Senate Majority Leader Mitch McConnell said Wednesday that the partial government shutdown could continue for days or even weeks due to continued discrepancy between the Congress and the president.
"I don't think any particular progress was made today, but we talked about all aspects of it. It was a civil discussion," McConnell told reporters after a White House meeting with President Donald Trump and other congressional leaders.
Homeland Security Department officials also joined the meeting, or the "briefing" on border security, the first time the president sat down with top congressional leaders of both parties since the start of the shutdown, which has stretched into its 12th day.
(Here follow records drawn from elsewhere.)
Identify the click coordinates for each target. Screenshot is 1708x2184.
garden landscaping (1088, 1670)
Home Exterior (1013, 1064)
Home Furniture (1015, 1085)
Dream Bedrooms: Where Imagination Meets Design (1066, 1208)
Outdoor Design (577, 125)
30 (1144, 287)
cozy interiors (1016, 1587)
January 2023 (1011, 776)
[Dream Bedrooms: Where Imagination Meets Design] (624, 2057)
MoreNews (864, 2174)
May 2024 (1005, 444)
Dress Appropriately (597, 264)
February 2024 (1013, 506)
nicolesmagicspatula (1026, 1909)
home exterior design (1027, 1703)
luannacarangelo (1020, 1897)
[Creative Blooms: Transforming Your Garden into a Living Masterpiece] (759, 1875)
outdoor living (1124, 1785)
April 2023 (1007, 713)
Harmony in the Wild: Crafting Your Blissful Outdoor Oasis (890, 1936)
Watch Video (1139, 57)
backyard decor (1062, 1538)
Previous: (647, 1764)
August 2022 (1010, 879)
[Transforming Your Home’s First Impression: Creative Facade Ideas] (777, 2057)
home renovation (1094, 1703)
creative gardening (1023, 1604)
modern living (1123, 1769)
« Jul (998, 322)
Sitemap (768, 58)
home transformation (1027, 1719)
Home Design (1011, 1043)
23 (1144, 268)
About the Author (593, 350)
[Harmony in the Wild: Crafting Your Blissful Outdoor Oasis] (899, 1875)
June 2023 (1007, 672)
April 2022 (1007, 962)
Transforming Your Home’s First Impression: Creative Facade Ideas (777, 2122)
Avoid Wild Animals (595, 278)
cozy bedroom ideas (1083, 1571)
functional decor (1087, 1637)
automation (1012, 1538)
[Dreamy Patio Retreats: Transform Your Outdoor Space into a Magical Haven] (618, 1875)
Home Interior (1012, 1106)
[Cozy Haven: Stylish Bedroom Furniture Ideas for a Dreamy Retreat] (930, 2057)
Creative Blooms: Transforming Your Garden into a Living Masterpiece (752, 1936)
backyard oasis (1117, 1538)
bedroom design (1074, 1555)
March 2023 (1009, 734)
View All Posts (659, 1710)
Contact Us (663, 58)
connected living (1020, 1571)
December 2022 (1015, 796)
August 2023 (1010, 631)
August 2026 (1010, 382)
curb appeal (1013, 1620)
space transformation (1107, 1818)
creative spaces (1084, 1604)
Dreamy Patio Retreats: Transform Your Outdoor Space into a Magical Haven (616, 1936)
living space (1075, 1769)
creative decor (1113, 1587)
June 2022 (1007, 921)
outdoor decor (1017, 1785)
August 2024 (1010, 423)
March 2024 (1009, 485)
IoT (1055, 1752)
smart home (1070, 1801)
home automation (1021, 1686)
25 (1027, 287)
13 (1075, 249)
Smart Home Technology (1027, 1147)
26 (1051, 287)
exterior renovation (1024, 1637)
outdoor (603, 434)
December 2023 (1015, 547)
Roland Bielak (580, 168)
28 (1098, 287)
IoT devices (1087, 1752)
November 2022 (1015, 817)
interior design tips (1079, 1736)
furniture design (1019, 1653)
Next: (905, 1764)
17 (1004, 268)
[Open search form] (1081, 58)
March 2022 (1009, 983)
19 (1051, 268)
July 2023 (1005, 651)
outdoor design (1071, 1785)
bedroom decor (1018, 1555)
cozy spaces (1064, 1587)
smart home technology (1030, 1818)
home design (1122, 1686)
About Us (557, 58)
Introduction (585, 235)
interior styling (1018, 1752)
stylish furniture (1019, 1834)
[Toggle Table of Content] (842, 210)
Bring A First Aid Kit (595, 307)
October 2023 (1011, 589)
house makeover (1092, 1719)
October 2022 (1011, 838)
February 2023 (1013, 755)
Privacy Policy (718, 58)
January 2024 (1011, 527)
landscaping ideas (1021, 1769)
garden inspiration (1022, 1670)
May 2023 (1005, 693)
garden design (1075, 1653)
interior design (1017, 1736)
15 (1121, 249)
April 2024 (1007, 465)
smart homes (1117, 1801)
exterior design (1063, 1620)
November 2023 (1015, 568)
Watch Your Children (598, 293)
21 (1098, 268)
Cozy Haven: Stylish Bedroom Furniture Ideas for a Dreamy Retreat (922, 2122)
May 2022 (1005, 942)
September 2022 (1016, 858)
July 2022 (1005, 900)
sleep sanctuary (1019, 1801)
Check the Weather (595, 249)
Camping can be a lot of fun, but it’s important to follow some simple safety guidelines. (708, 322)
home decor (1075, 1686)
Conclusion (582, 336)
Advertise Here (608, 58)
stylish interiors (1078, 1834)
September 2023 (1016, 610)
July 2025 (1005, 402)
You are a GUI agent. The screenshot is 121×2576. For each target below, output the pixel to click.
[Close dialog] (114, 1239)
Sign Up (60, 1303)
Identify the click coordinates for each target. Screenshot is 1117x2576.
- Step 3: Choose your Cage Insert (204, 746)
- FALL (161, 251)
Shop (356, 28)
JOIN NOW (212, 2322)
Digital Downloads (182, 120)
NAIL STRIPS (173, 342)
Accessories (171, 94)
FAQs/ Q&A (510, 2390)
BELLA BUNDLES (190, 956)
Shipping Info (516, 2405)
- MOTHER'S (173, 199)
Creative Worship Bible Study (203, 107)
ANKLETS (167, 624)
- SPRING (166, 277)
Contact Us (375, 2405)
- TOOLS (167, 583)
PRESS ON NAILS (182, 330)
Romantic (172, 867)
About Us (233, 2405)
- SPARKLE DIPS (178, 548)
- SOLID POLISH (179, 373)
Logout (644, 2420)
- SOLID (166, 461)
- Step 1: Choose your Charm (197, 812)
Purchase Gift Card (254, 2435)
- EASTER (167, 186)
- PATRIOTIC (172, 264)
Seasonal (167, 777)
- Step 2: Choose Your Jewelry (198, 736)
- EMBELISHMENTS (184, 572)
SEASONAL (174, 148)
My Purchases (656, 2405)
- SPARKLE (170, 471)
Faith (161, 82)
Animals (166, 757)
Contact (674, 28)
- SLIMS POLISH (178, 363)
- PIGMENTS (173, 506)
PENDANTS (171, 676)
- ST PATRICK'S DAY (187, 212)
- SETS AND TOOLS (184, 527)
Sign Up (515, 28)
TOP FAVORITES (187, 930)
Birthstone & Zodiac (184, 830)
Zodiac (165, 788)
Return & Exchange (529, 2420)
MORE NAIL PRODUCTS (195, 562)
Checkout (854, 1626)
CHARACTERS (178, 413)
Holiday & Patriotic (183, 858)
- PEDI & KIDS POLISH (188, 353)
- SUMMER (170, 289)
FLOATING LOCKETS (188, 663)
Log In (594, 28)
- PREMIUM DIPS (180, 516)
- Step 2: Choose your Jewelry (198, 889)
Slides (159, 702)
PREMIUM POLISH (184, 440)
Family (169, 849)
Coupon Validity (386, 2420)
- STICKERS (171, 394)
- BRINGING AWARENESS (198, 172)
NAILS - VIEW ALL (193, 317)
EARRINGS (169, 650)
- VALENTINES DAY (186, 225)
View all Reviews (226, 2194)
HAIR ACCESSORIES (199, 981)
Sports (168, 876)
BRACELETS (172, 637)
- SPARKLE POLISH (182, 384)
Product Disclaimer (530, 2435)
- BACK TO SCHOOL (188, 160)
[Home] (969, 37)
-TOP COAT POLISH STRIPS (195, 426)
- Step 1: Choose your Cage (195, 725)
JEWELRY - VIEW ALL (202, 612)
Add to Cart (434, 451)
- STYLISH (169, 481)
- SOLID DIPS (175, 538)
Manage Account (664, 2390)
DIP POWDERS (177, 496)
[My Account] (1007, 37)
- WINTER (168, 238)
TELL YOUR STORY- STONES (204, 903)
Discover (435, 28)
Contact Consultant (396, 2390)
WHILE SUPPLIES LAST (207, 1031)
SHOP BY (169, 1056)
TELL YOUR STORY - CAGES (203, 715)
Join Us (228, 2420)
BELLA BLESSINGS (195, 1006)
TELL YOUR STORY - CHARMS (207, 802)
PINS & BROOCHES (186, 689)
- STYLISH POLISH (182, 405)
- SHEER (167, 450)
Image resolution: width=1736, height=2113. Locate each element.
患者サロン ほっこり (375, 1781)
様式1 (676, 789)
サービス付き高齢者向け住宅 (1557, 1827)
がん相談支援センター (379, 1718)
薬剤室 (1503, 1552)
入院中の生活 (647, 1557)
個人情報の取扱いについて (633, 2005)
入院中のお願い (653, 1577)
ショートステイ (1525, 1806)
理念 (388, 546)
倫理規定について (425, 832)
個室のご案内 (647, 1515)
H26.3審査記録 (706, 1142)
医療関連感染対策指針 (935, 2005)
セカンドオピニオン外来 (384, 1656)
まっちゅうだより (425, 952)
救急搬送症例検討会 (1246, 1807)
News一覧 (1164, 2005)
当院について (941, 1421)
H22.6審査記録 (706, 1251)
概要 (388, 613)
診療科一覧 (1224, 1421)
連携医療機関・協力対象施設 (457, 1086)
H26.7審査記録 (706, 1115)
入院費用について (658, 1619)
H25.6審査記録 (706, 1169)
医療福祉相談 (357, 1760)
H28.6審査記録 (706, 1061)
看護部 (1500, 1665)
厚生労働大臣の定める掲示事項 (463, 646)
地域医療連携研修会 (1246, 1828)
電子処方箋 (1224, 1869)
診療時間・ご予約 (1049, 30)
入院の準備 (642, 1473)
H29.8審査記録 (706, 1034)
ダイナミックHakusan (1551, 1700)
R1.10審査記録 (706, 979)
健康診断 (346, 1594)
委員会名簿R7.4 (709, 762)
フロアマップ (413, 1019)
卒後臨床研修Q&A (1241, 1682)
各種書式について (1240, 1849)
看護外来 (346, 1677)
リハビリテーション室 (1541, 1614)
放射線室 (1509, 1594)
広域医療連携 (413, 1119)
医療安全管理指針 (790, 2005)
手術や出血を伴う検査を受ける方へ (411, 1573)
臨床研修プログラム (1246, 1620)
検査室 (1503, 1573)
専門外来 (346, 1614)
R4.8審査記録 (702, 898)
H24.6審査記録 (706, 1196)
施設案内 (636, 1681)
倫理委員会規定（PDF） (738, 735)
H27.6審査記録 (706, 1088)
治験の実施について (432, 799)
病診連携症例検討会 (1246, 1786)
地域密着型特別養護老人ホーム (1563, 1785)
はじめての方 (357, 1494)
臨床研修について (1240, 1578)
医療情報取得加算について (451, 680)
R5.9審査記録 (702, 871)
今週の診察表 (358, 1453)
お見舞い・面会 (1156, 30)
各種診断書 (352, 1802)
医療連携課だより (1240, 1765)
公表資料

"We're hopeful that somehow in the coming days and weeks we'll be able to reach an agreement," McConnell said.
The House Democrats plan on moving forward with spending bills to reopen the government Thursday, when they take control of the lower chamber. That includes measures to keep the Homeland Security Department funded at the current level until Feb. 8, and to fund the eight other cabinet departments affected by the shutdown through Sept. 30, the end of the fiscal year.
Senate Democratic Leader Chuck Schumer said he challenged the president to give one reason why he would continue the shutdown. "He could not give a good answer," he told reporters after the meeting.
"So we would hope that they would reconsider and would support the very bills that pass the Senate, open up the government as we continue to debate what is the best way to secure our border," Schumer said.
Trump, meanwhile, showed no willingness to back down from his original demand. When asked by a reporter at a cabinet meeting Wednesday morning whether he would accept a bill containing border wall funding below 5 billion U.S. dollars, the president said "I'd rather not say it."
"The 5 billion dollars approved by the House is such a small amount compared to the level of the problem," he said, referring to the 5.7 billion dollars for border wall funding approved by the Republican-controlled House on Dec. 20. The bill failed to garner enough votes from the Senate on the following day, leading to the partial government shutdown.
Trump had also rejected an earlier offer by Vice President Mike Pence to accept 2.5 billion dollars for the wall, which was made when Pence and other top officials met with Schumer at the start of the shutdown.
The shutdown, which affected a quarter of the federal government, has forced about 420,000 federal employees, who are deemed essential, to work without pay, while 380,000 others are expected to take unpaid leave.